TermaSpa Full Day en TermasCacheuta

A tan sólo 38 kilómetros de la Ciudad de Mendoza, en medio de la precordillera de Los Andes y rodeado del Río Mendoza, se encuentra el Hotel & Resort Termal TermasCacheuta. Allí pasé un inolvidable día de Spa donde la estrella es el Agua Termal. Les cuento mi experiencia.

El día comienza a las 9 am cuando la van del traslado nos pasa a buscar por el lobby de nuestro hotel en la ciudad de Mendoza, buscamos a varios turistas más en otros hoteles y partimos rumbo a Cacheuta. A eso de las 10:30 am, después de un camino lleno de espectaculares paisajes mendocinos llegamos al TermaSpa.

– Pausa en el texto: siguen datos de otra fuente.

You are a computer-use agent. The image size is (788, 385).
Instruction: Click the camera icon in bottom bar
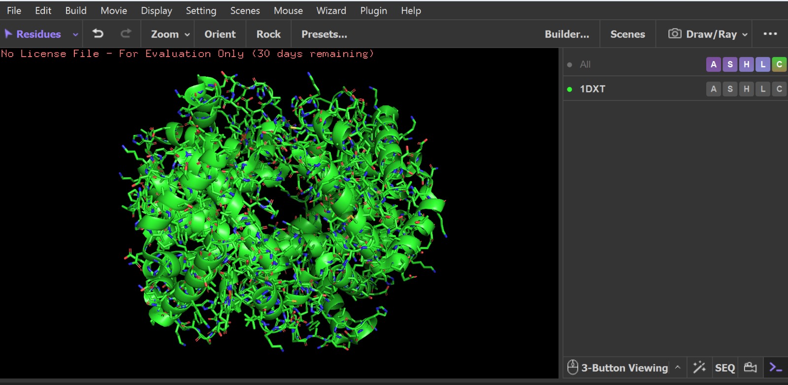(x=750, y=367)
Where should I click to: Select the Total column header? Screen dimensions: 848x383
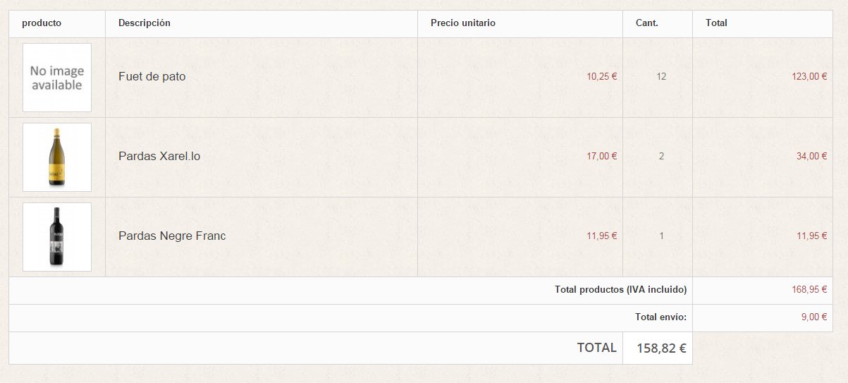click(716, 23)
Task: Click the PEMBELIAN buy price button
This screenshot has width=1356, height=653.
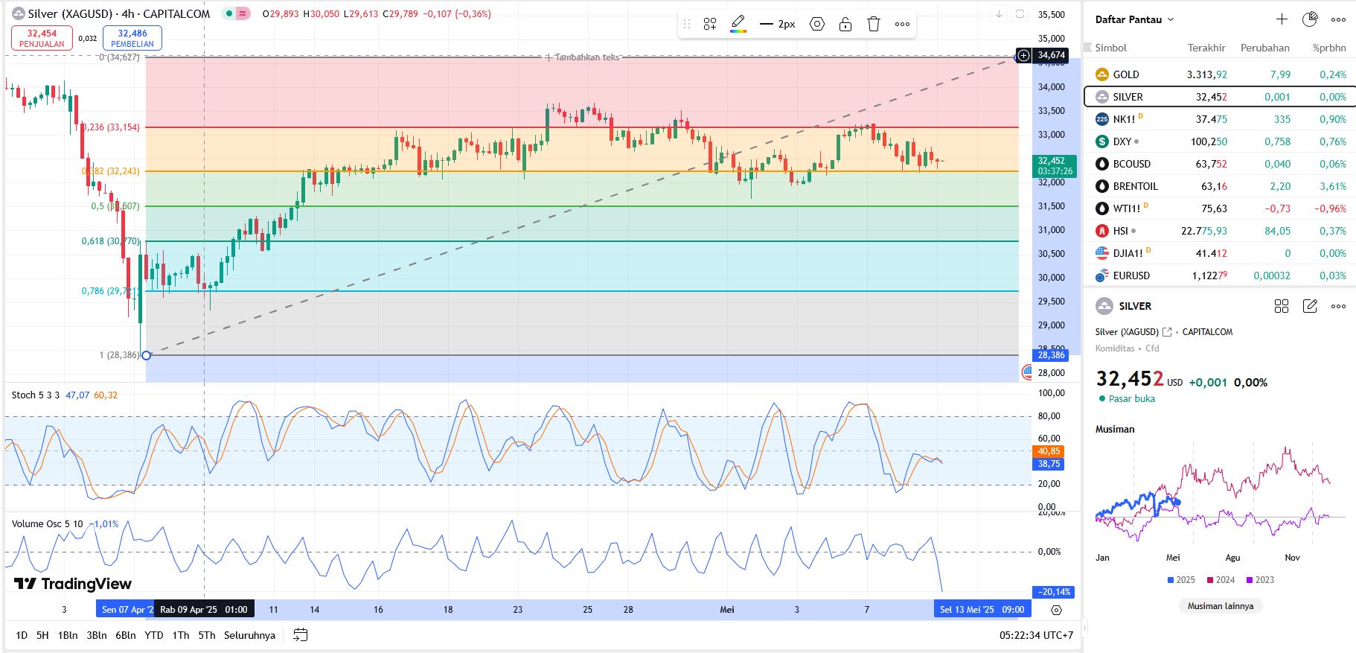Action: pyautogui.click(x=132, y=38)
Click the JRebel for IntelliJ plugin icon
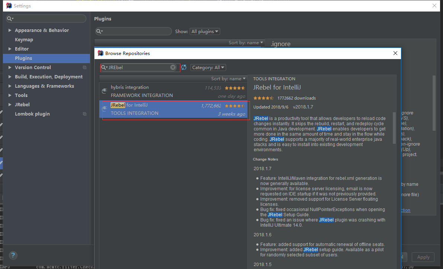The width and height of the screenshot is (443, 269). (x=105, y=109)
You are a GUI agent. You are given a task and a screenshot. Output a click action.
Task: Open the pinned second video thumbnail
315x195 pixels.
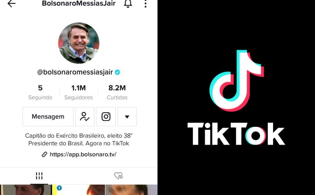tap(79, 190)
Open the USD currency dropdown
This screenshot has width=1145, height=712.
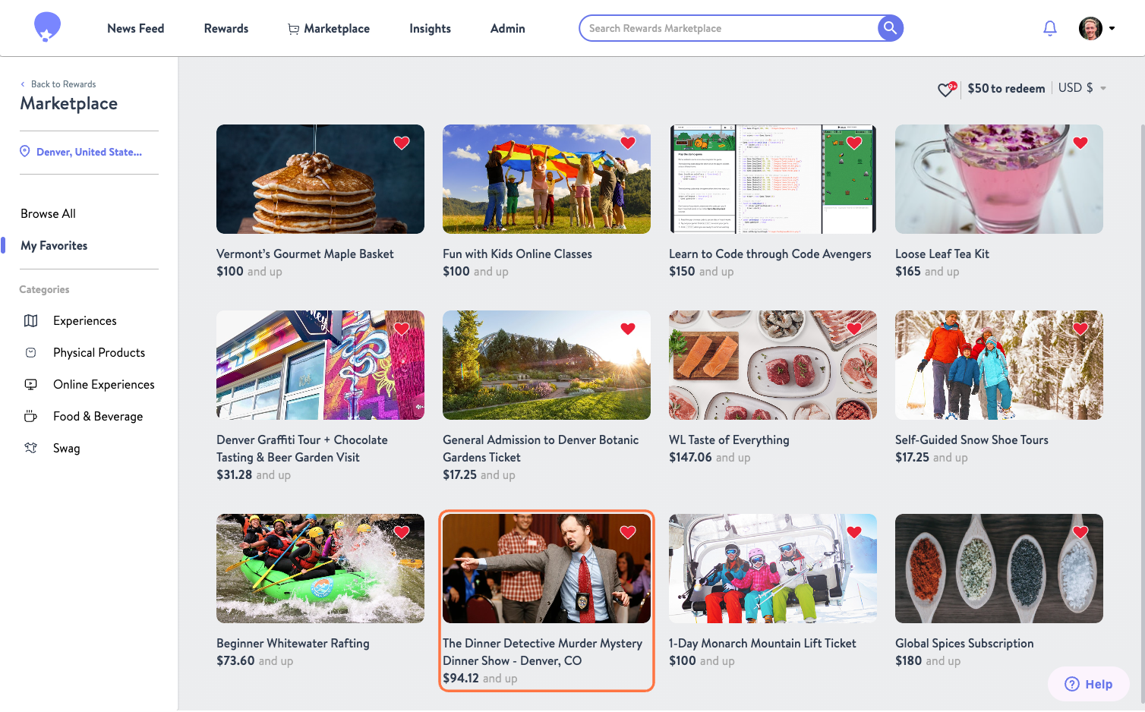(x=1081, y=87)
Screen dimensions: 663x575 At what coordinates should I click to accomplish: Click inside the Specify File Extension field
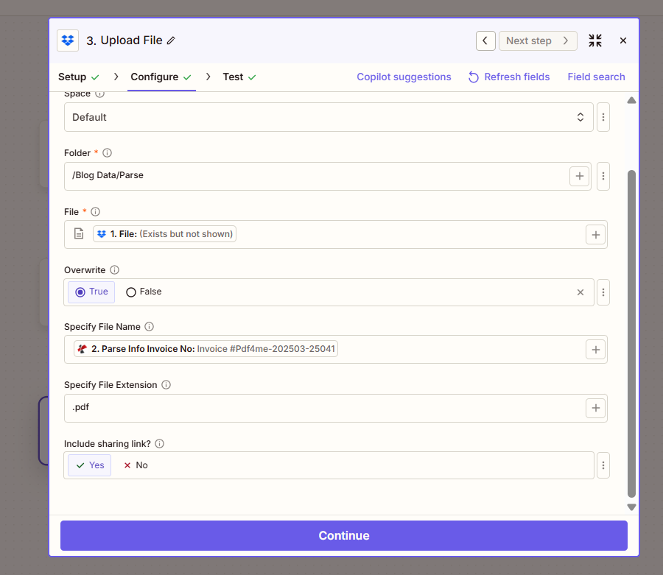[x=295, y=407]
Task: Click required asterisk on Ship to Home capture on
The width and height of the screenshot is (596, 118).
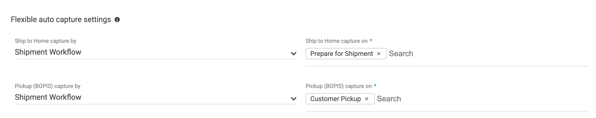Action: point(371,41)
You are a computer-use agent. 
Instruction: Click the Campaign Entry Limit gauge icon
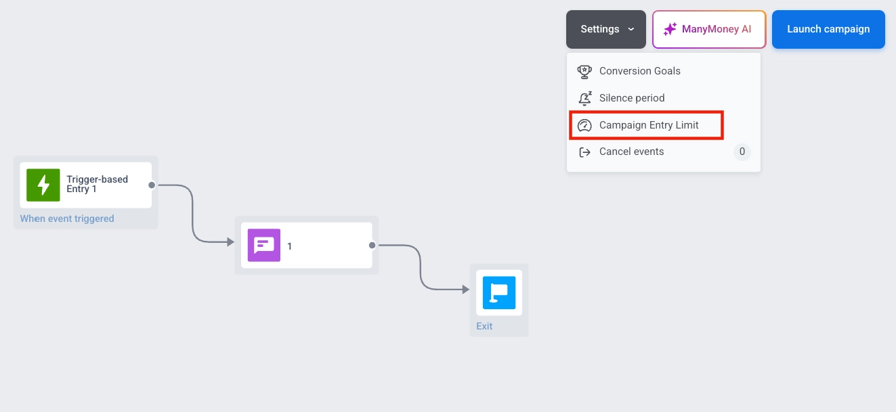(x=584, y=125)
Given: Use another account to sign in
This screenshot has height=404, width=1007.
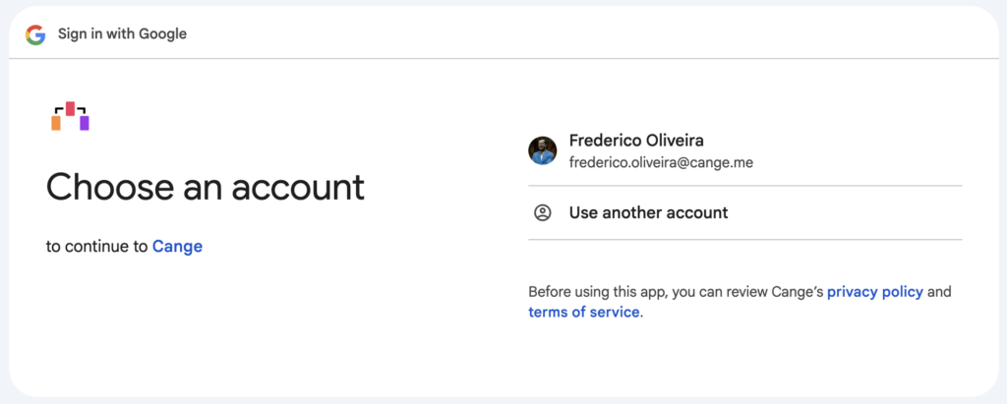Looking at the screenshot, I should pos(648,212).
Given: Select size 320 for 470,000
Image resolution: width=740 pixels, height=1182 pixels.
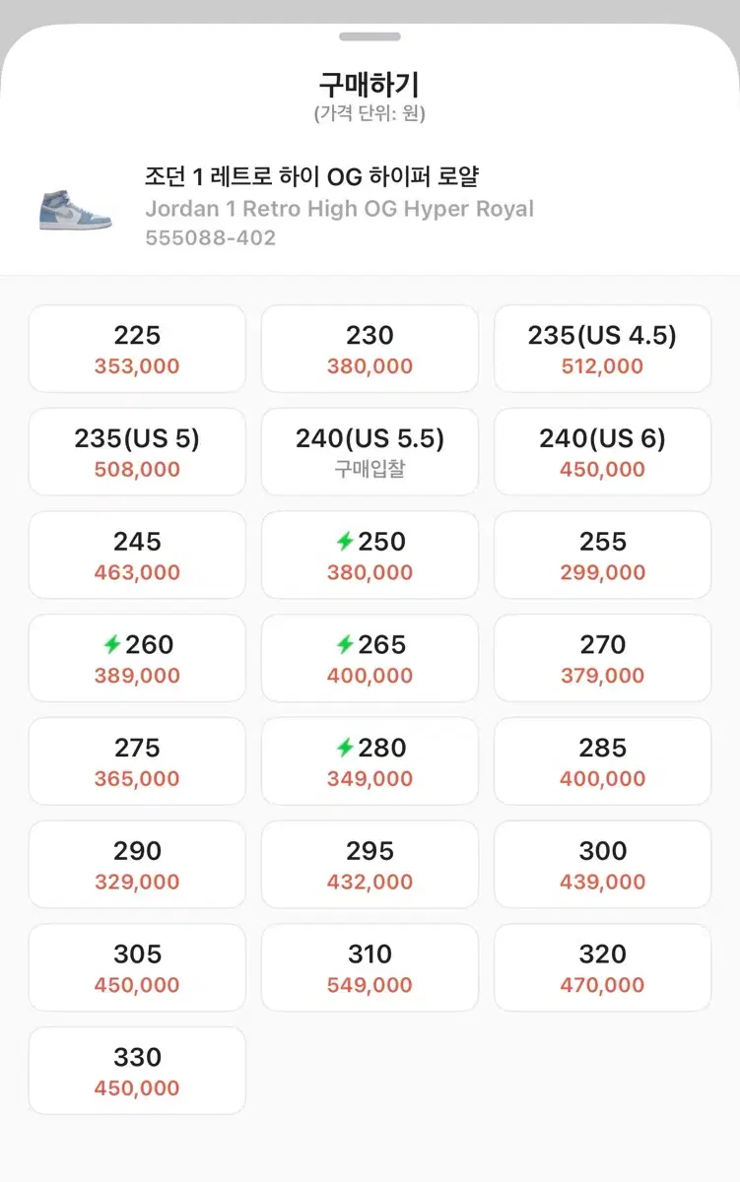Looking at the screenshot, I should pos(602,968).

En la recepción del Hotel & Resort Termal nos reúnen para darnos una explicación de cómo va a ser nuestro día y luego nos acompañan al Centro Termal. Pasamos por un pasillo lleno de fotos antiguas y mientras caminamos, quien nos acompaña, nos cuenta un poco de historia de Cacheuta.

Llegando a las piscinas ya vas sintiendo la paz que te trasmite el lugar. Encajonadas en medio de las montañas, junto al río, varios piletones de piedra se mezclan con el paisaje.

Una vez cambiados, ingresamos a una de las piscinas termales con menos temperatura, tal como nos los aconsejaron, para que nuestro cuerpo se vaya acostumbrando. Es una de las piscinas más cerca del río por lo que sentís como si estuvieras adentro. Así fuimos escalando a piscinas cada vez con más temperaturas. Pasamos por un gran volcán de agua termal y por una cama de burbujas que nos relajaron al máximo. Finalmente, llegamos a la piscina con 42°C, en esta no estuvimos mucho tiempo pero es increíble sentir que todo ese calor es natural.

Nos entusiasmaba mucho la Fango Terapia asi que salimos del agua y empezamos a colocarnos fango. La idea era cubrir todo el cuerpo, cara y pelo con una fina capa y dejarlo secar. Salimos al deck y dejamos que el aire de montaña y el sol nos secaran. Son 20 minutos disfrutando un paisaje inigualable: de fondo el cielo azul, grandes montañas en todo nuestro alrededor y el río pasando por un cañadón de piedra hasta acercarse a nosotros. Finalmente el fango se nos secó, estaba tan crujiente que casi no podíamos movernos. Nos acercamos al rincón de duchas donde no sólo nos limpiamos, los chorros eran tan fuertes que te masajean todo el cuerpo.

Se estaba acercando el medio día y nos quedaba por conocer la famosa Gruta. Es una cueva natural en la que brota una vertiente de agua termal a 45°C. El vapor del agua la transforma en un vaporarium, como un sauna pero bien húmedo. Nunca había estado en un lugar igual, nos quedamos no más de 5 minutos pero la pureza que se siente es inexplicable.

Cuando salimos ya era la hora del almuerzo, subimos al Restaurante del Hotel donde nos esperaba una buffet que era digno de foto. Los colores y los olores de esa mesa nos fueron adelantando los sabores de ese asado mendocino que tanto nos habían recomendado. Acompañado de una gran variedad de verduras cruda, cocidas y de algunos platos calientes, se transformó en una degustación de exquisiteces. Si bien habíamos comido mucho, nos hicimos un lugar para los postres porque nos llamó la atención la gran variedad de dulces y confituras caseras que habían para probar con queso.

Nos quedaba toda la tarde por delante, decidimos, por empezar, acostarnos en las reposeras a mirar el cielo y las montañas. Después nadamos un poco en una piscina de natación con agua termal, para luego bajar y seguir disfrutando de ese Spa Termal que nos dejó tan relajados que dormimos todo el viaje de vuelta.